Use of the serum neutralisation test for equine viral arteritis with different virus strains

Serum cross neutralisation tests were conducted with a recent American isolate (84KY-A1) and a European isolate, (Wroclaw-2) and compared with the prototype and modified viruses of the Bucyrus strain of equine arteritis virus by using virus specific immune horse sera. The modified Bucyrus strain was neutralised and showed high neutralisation titres with all the immune sera. The prototype Bucyrus strain was also substantially neutralised, followed by the 84KY-A1 strain. As a result of the tests with the modified Bucyrus strain as the antigen, 20 seropositive horses were discovered among home-bred horses which had no previous record of clinical equine viral arteritis.
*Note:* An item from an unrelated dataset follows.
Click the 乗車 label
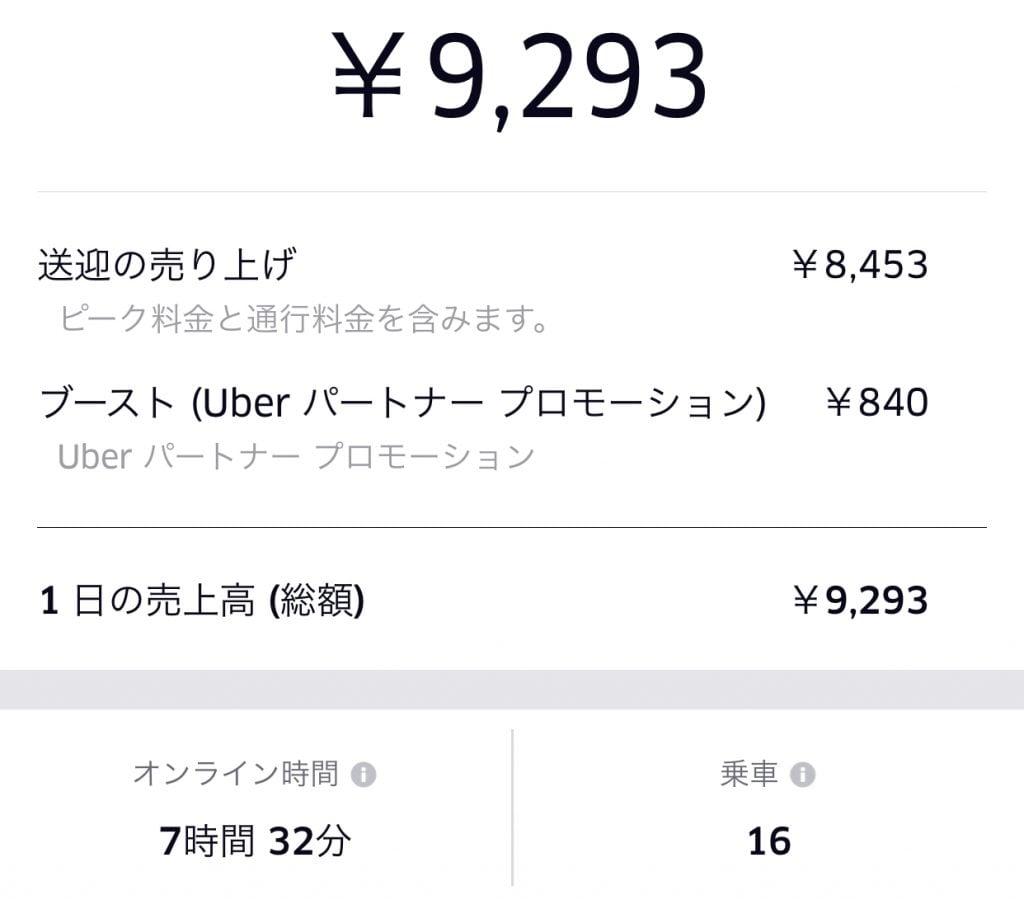 pyautogui.click(x=749, y=774)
Heat inactivation of the sera at 62 degrees C for 30 minutes caused the disappearance of all but the most positive reactions. When the prototype Bucyrus strain was used instead of the modified virus, no positive reactions were detectable. A serological survey, using the Bucyrus strain in a microtitre neutralisation test, was conducted with 1656 horse sera collected between 1988 and 1990 in Japan. The test disclosed only eight foreign-bred horses positive to the virus; they had been imported as competition horses. No circumstantial evidence of an effect of such horses as a source of infection for horse populations free of the virus was obtained.